Simplified Employee Pensions help small business owners and self-employed individuals provide retirement savings for themselves and their employees. Each SEP is a traditional IRA account set up and funded by the employer. Internal Revenue Service withdrawal rules for SEP IRAs are the same as those that apply to traditional IRAs.
Once an employer deposits money in your SEP IRA, it belongs to you. You can withdraw it at any time. Employers may not prohibit or set conditions on withdrawals. Contributions are pre-tax, meaning you don’t pay income taxes on money an employer adds to a SEP IRA. Contributed dollars and investment earnings are not taxable until they are withdrawn.

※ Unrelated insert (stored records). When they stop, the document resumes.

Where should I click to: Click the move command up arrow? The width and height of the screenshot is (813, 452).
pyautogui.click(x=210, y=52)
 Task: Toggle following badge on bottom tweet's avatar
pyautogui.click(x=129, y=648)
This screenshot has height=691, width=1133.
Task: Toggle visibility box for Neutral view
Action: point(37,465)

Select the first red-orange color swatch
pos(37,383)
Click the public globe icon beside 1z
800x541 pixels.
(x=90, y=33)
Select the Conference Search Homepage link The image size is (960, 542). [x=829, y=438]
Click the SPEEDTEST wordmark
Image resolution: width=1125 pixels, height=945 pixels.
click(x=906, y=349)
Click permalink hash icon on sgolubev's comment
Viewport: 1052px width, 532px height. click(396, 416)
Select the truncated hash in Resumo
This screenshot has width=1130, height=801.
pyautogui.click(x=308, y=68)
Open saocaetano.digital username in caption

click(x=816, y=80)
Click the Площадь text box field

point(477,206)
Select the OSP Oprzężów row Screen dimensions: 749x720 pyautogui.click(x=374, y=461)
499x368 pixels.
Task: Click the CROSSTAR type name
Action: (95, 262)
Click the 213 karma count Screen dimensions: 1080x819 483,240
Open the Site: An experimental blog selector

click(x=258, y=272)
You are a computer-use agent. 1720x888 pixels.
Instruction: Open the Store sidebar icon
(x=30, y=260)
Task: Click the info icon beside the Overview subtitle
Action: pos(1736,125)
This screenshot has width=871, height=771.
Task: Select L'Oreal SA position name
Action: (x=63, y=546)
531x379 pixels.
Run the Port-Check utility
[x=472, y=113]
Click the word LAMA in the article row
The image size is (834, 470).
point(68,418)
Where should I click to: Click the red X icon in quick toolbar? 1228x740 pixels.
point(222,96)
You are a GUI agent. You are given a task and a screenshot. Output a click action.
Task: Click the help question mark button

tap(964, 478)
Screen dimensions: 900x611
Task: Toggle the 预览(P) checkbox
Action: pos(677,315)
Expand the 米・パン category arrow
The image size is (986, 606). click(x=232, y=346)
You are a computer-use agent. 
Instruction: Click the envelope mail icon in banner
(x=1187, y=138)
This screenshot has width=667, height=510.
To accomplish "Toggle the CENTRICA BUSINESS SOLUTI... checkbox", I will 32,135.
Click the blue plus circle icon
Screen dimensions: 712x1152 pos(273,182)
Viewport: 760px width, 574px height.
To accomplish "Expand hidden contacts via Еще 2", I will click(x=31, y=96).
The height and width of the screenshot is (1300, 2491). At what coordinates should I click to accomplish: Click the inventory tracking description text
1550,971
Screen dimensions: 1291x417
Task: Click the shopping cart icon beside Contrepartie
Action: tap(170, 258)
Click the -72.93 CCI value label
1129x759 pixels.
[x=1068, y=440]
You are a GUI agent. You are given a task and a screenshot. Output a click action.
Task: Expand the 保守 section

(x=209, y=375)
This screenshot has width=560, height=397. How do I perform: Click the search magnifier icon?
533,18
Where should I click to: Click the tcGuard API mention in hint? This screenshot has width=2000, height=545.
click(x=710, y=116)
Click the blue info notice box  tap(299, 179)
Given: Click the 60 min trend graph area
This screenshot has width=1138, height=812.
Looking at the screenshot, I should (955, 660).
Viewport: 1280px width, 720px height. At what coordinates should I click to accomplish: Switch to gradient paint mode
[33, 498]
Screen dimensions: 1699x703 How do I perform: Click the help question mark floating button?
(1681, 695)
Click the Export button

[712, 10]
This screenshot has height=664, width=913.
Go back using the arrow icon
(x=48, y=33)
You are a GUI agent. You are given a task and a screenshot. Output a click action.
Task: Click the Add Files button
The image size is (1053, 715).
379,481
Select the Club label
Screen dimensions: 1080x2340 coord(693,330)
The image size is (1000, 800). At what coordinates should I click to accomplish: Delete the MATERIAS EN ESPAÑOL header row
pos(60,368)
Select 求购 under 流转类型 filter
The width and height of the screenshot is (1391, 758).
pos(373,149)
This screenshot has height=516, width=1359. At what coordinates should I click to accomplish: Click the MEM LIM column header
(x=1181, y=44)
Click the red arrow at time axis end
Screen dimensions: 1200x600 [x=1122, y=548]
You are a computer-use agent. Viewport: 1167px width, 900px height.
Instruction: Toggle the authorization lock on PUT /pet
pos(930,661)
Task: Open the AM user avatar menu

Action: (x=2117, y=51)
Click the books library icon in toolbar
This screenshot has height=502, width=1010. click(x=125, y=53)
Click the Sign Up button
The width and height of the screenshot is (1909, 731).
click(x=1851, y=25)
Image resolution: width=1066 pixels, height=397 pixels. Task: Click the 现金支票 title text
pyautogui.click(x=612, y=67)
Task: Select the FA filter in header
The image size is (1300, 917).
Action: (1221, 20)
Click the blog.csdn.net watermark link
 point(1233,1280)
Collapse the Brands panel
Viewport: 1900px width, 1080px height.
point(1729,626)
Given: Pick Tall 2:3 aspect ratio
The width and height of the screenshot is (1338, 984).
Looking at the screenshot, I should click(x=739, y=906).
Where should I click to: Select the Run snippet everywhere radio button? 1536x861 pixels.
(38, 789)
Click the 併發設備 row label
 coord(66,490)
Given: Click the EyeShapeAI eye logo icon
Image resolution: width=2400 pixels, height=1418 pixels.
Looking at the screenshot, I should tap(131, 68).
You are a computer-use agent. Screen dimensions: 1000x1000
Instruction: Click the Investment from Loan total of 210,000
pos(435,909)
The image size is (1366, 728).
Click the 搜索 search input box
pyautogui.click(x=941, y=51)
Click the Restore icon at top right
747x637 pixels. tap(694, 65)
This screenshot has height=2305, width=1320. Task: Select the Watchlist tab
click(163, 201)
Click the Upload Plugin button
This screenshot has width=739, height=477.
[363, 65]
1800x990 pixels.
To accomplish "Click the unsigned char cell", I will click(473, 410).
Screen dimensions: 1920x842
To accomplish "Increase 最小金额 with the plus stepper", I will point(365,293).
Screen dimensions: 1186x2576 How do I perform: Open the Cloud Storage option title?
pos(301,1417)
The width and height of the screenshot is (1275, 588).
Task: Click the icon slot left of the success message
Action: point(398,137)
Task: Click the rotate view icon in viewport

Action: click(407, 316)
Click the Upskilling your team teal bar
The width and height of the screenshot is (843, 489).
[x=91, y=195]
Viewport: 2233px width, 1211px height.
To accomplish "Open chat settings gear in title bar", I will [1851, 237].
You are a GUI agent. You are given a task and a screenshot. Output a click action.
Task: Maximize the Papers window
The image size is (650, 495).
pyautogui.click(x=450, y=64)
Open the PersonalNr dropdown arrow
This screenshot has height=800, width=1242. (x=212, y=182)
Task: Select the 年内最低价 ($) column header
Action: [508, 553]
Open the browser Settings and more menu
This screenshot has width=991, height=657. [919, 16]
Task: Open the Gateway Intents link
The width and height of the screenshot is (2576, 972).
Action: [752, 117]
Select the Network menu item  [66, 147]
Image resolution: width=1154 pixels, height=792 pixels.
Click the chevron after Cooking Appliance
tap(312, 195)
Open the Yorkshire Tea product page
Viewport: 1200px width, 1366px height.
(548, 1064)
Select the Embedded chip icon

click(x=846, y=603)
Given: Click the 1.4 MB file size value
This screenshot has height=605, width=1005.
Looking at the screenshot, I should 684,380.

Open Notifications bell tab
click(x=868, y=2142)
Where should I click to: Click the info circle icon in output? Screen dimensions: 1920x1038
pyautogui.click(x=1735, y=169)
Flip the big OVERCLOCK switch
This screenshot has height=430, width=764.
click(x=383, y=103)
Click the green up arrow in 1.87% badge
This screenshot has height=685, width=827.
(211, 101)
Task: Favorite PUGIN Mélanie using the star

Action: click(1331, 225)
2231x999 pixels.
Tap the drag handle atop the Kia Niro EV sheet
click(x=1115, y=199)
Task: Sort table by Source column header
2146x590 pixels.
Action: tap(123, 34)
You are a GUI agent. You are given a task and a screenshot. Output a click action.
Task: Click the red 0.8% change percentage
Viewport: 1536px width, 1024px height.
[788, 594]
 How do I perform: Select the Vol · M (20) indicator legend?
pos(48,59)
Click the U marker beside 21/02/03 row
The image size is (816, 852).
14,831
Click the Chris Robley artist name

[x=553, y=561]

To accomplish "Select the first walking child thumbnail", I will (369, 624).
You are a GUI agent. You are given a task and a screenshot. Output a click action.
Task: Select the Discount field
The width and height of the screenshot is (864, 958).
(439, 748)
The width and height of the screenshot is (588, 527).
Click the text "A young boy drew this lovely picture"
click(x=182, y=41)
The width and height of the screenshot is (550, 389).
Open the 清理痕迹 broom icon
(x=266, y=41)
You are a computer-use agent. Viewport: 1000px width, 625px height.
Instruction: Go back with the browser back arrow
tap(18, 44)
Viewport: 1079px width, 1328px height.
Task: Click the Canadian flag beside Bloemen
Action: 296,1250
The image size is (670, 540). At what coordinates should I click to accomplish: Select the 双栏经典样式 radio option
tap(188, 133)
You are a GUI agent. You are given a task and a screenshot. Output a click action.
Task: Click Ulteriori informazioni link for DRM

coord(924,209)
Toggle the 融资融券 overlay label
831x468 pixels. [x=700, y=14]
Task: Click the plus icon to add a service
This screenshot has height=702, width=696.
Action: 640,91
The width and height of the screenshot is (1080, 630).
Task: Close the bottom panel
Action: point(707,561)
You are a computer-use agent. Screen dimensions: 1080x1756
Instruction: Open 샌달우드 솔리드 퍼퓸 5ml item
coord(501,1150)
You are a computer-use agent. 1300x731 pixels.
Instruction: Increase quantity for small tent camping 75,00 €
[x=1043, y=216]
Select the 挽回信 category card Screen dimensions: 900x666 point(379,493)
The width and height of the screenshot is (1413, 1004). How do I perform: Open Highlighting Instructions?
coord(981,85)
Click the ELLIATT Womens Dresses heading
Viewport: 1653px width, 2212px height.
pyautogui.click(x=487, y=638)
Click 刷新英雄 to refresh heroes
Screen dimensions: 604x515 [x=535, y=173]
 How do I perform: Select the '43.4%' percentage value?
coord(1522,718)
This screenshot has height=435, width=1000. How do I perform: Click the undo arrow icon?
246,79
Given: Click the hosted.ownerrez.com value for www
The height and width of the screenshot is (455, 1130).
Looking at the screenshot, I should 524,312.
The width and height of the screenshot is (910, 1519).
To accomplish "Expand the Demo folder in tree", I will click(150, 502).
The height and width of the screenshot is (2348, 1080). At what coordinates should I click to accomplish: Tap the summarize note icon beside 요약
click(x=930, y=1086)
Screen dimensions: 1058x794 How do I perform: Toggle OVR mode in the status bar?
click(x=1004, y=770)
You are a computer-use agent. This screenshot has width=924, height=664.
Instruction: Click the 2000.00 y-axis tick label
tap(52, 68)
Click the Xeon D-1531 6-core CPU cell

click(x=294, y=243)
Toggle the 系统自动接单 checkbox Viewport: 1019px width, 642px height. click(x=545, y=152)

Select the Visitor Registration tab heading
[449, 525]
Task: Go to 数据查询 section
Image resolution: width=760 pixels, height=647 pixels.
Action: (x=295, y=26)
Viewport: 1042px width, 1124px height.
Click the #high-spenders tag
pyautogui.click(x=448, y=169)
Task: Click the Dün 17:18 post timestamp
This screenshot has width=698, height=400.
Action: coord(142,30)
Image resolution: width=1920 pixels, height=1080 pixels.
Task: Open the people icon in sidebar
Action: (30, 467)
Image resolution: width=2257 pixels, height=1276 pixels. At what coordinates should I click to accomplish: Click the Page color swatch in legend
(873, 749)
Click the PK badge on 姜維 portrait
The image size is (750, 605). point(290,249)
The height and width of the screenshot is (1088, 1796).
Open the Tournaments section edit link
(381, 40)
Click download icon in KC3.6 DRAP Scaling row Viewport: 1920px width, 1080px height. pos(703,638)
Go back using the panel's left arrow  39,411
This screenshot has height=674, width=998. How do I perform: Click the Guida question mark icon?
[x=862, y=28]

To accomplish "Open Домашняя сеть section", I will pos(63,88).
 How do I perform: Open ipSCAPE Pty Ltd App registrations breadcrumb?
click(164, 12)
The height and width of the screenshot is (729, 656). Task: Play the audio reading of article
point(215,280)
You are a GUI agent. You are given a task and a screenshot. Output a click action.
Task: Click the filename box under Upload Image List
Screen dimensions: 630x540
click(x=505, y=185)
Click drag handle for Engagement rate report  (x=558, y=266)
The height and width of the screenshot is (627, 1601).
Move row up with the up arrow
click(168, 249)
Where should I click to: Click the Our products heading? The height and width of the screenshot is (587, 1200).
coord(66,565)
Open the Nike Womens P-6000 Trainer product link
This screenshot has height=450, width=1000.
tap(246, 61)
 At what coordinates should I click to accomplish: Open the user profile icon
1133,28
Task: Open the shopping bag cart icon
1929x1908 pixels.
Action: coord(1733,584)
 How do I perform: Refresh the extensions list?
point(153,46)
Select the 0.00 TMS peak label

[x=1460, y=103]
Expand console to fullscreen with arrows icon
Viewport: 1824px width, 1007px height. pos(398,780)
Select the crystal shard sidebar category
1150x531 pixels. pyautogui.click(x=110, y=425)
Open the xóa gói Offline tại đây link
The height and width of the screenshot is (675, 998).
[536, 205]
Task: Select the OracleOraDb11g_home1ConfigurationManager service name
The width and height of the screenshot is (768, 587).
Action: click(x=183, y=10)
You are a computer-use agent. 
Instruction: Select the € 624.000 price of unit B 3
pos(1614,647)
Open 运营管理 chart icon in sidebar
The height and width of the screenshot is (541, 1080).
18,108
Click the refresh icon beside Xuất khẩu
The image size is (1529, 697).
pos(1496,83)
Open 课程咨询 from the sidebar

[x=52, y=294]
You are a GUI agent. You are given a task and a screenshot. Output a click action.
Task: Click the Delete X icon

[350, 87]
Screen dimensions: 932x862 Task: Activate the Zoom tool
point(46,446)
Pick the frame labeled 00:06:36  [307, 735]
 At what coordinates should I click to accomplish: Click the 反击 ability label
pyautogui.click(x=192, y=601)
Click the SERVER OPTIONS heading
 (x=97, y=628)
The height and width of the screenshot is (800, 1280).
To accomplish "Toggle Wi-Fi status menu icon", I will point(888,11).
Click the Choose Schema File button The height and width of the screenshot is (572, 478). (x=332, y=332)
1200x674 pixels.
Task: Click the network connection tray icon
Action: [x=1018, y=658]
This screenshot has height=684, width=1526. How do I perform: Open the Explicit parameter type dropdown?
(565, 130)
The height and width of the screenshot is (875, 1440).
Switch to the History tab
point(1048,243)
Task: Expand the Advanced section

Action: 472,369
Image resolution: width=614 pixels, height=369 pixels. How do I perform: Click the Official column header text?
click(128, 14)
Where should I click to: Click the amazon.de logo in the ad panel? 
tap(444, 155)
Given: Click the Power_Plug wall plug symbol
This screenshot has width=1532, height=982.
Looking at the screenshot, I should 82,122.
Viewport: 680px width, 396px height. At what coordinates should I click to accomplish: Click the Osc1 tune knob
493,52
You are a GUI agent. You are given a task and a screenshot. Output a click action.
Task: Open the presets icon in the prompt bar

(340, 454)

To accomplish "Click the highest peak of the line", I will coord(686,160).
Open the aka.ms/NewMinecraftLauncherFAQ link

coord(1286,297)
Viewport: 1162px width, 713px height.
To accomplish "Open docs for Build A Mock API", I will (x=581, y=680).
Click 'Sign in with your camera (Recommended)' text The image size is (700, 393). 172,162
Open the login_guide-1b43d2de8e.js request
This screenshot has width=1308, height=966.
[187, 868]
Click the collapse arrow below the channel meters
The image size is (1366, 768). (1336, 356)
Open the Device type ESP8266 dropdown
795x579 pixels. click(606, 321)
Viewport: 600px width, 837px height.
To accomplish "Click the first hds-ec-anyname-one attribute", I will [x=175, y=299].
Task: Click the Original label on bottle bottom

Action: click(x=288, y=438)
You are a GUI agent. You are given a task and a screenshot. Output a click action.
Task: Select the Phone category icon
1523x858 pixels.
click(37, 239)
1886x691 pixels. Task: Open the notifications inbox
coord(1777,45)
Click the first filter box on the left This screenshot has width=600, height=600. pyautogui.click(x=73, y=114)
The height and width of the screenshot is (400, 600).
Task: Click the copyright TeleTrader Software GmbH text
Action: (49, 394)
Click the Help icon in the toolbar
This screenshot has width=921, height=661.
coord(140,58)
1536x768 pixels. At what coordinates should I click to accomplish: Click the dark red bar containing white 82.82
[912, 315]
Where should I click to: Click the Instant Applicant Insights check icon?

When funds are distributed from a SEP IRA, they are subject to income taxes just like any other income. This tax-deferred status means the money grows tax-free. In return, the IRS wants you to refrain from pulling money out of your SEP account until you are 59 1/2 years old.
SEP IRA Early Withdrawal
Although you can take SEP IRA funds out of your account whenever you choose, the IRS imposes a 10 percent penalty tax on early distributions. This rule doesn’t apply if you inherit the SEP IRA. The IRS makes several other exceptions to the penalty, though you still have to pay income taxes on the distributed funds. The exceptions from the early-withdrawal penalty are:
- Withdrawals made as a reservist called to active duty for 180 days
- Money to pay an IRS levy
- Annuity payments
- Money withdrawn after you suffer permanent disability
- Payment of medical expenses in excess of 10 percent of adjusted gross income
- To pay health insurance premiums while out of work
- Money used to pay higher education expenses
- Money for refurbishing or buying a first home
Required Minimum Distributions
The IRS won’t let you leave money in a SEP IRA indefinitely. You must start making annual minimum distributions the year you reach age 70 1/2. You have until April 1 of the following year to make the first distribution. In later years, the minimum distribution must occur by December 31. The exact amount you have to take out is determined by your life expectancy according to IRS guidelines. Failure to make a required minimum distribution is very costly. The IRS hits you with a 50 percent penalty on top of income taxes due.
A Word about Rollovers
It is okay to transfer money from a SEP IRA to a traditional IRA. This isn’t considered a distribution, so you don’t pay a penalty or income taxes. You must either tell the SEP IRA trustee to transfer the money on your behalf or deposit the withdrawn funds into the new account within 60 days. You also can move money into a Roth IRA, but you have to pay income taxes on the rollover because only after-tax dollars can go in a Roth.